## TASK INSTRUCTIONS
Using the material below, return exactly the lines between the one holding "Open the blurred username profile" and the one holding "You are a GUI", inclusive, and no others.

## SOURCE RECORDS
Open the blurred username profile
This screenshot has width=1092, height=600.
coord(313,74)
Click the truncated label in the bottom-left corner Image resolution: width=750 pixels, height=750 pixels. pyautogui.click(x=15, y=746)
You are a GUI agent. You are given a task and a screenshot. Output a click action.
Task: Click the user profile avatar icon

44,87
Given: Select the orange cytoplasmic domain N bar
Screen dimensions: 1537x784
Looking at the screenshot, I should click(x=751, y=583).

---

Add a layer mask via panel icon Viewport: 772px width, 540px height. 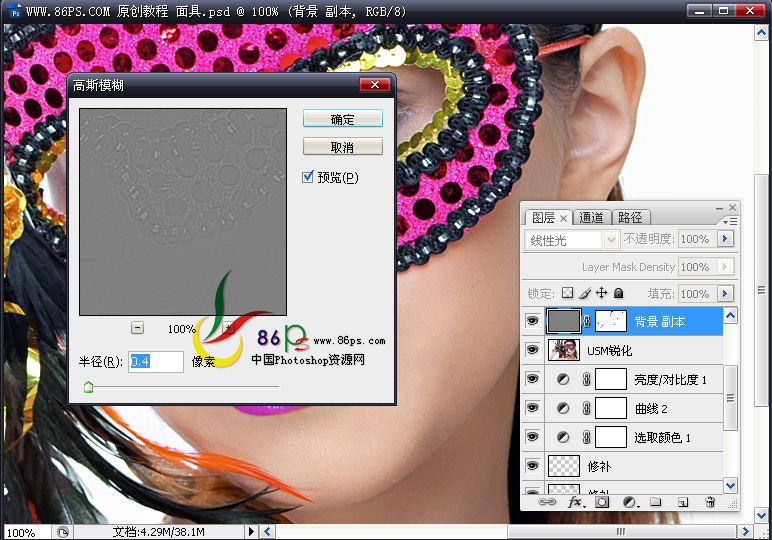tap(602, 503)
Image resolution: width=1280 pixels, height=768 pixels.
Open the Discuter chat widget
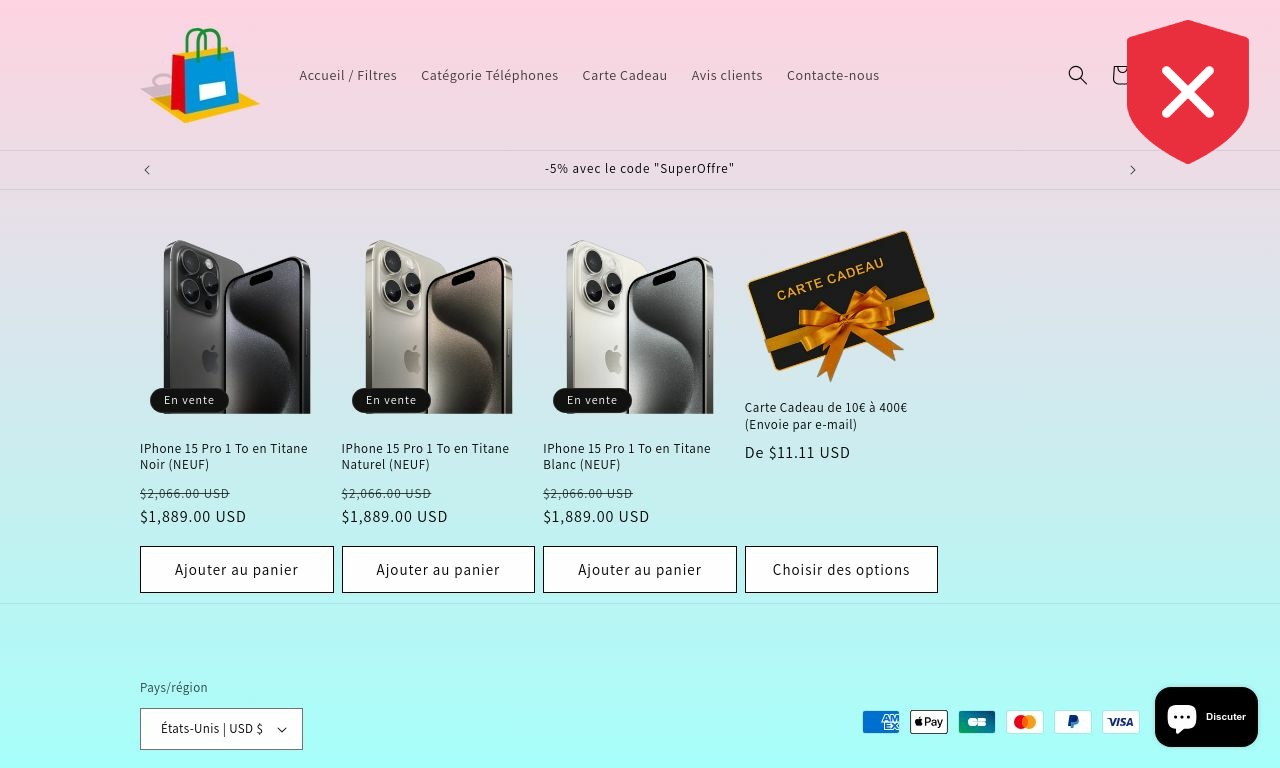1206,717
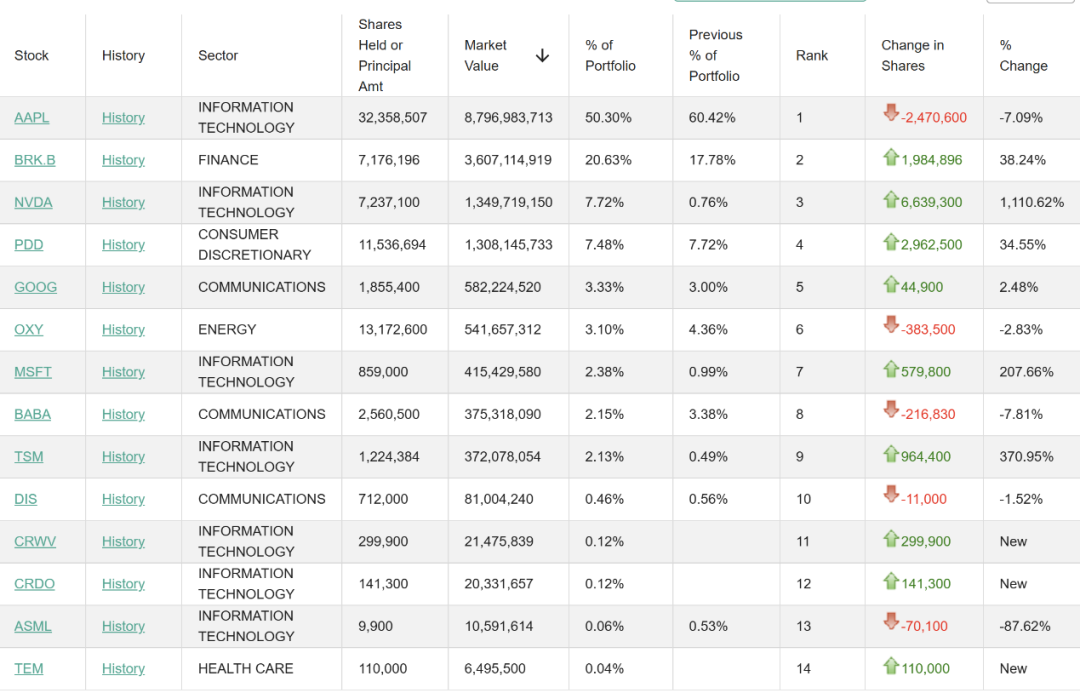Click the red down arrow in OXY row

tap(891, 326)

## TASK OUTPUT
Open the blurred username profile
This screenshot has width=1092, height=600.
coord(313,74)
Click the truncated label in the bottom-left corner Image resolution: width=750 pixels, height=750 pixels. pyautogui.click(x=15, y=746)
You are a GUI agent. You are given a task and a screenshot. Output a click action.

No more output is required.